■ Task details:
Your answer should hold all lines of the entries that include the word "agent".

■ Excerpted data:

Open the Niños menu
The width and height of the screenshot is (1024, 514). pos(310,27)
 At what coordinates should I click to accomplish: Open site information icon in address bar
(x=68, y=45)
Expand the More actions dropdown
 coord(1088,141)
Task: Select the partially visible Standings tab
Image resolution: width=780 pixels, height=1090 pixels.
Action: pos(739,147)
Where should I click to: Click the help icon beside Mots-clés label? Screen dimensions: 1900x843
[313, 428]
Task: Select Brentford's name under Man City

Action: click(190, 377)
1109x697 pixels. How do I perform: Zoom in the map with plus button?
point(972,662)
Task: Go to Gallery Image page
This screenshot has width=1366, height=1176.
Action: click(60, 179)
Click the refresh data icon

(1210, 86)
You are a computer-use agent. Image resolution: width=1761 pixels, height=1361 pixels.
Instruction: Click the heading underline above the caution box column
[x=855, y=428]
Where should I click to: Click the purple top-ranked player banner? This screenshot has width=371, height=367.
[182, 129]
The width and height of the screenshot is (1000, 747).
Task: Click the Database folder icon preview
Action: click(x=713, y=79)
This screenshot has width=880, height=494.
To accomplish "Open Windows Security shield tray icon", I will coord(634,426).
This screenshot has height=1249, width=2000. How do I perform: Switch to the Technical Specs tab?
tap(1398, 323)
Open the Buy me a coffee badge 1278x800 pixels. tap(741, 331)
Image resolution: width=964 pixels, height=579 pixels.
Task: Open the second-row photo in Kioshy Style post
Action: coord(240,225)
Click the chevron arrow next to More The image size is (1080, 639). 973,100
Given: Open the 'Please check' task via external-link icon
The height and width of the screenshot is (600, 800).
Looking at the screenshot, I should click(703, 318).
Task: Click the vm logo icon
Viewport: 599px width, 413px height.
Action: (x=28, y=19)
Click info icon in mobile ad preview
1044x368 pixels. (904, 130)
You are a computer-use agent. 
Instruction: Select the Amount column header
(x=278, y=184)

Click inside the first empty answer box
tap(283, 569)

■ Answer area:
You are a computer-use agent. Image resolution: width=1761 pixels, height=1361 pixels.
You are a computer-use agent. 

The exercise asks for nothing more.